Em outubro de 1996, quando Nicholas Negroponte e Pattie Maes publicaram, em sua coluna na revista Wired, o texto Electronic Word of Mouth, a Internet, surgida nos meios acadêmicos e militares, estava no auge de seu desenvolvimento comercial após a abertura ao público geral.

Nesse artigo, os autores descreveram como os usuários da Internet começavam a experimentar um comportamento tradicional na comunicação face a face, a difusão de ideias pelo boca a boca, na comunicação mediada por uma das novas tecnologias de comunicação: o e-mail.

Esse ‘boca a boca eletrônico’, segundo os autores, tinha o potencial de transformar as relações de poder entre consumidores e fornecedores de produtos e serviços. Se estes até então se beneficiavam de relações com parceiros e concorrentes para formar cartéis e obter preços mais vantajosos para seus produtos, a partir de então aqueles poderiam, com auxílio das novas tecnologias, coordenar-se em escala até então nunca vista (local, nacional ou até internacional) para obter e disseminar informações sobre ofertas, qualidade e atendimento.

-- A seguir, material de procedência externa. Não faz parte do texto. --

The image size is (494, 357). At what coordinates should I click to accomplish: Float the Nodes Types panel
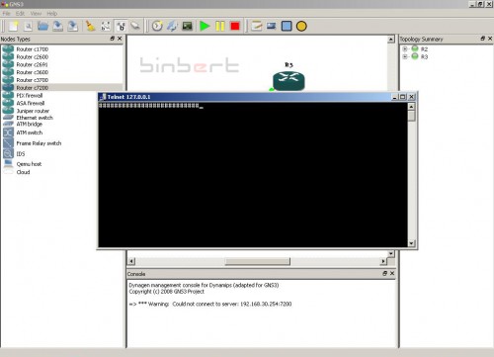pos(113,39)
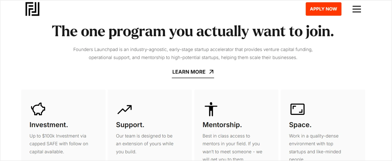Image resolution: width=392 pixels, height=161 pixels.
Task: Click the underline beneath LEARN MORE
Action: 193,77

Negroponte e Maes chamaram esse processo de filtragem colaborativa e concluíram que, no futuro, seriam os consumidores que formariam cartéis para obter vantagens nos preços e até determinar os produtos e serviços que as empresas teriam de lançar.

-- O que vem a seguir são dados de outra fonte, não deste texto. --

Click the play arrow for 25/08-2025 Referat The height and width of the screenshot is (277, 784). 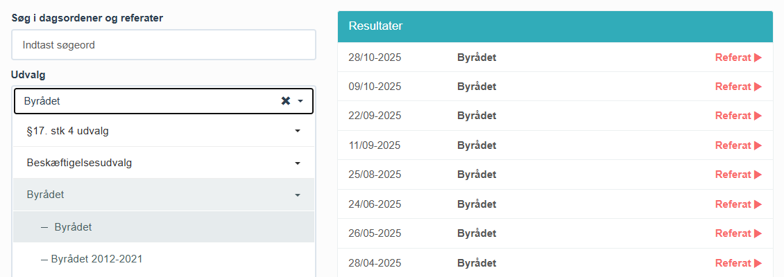tap(758, 175)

O futuro descrito pelo colunistas da Wired tornou-se realidade com o surgimento de tecnologias para Comunicação Mediada por Computador (CMC) associadas à criação de redes sociais, tais como os blogs e o Twitter.

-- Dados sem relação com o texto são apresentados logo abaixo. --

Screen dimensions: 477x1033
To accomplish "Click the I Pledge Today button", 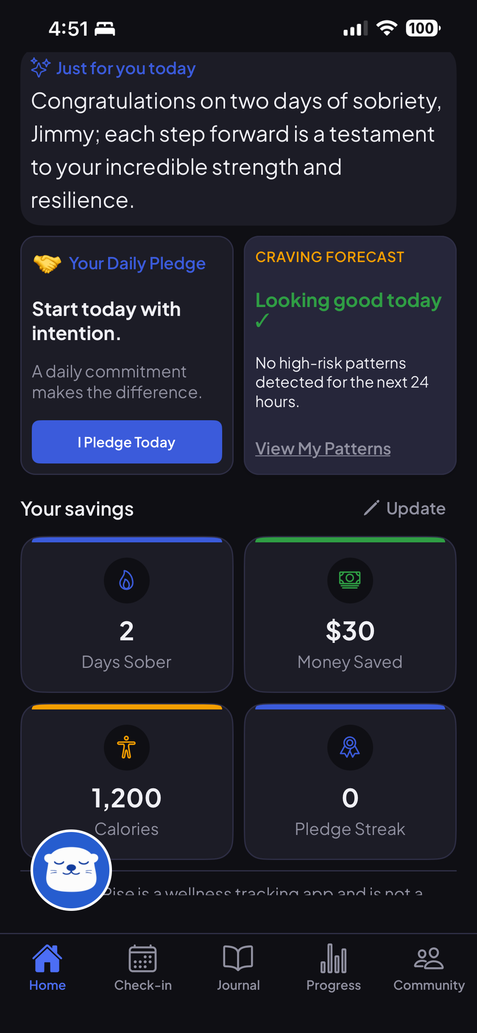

O filmete abaixo explica isso a partir de uma analogia entre blogs e a imprensa tradicional:

A analogia é feita com a produção e circulação de notícias: nas mídias tradicionais, um grupo de pessoas decide o que será ou não publicado segundo linhas editoriais diversas e oriundas de orientações políticas igualmente diversas; graças ao blog, qualquer pessoa pode ser o repórter e o editor de seu próprio veículo de comunicação.

Blogs, portanto, têm a ver com o empoderamento do público em relação às estruturas de poder tradicionais, isto é, Governo, corporações e mídia de massa – uma revolução só comparável àquela introduzida por Gutemberg e Lutero, sobre a qual falarei em outro post.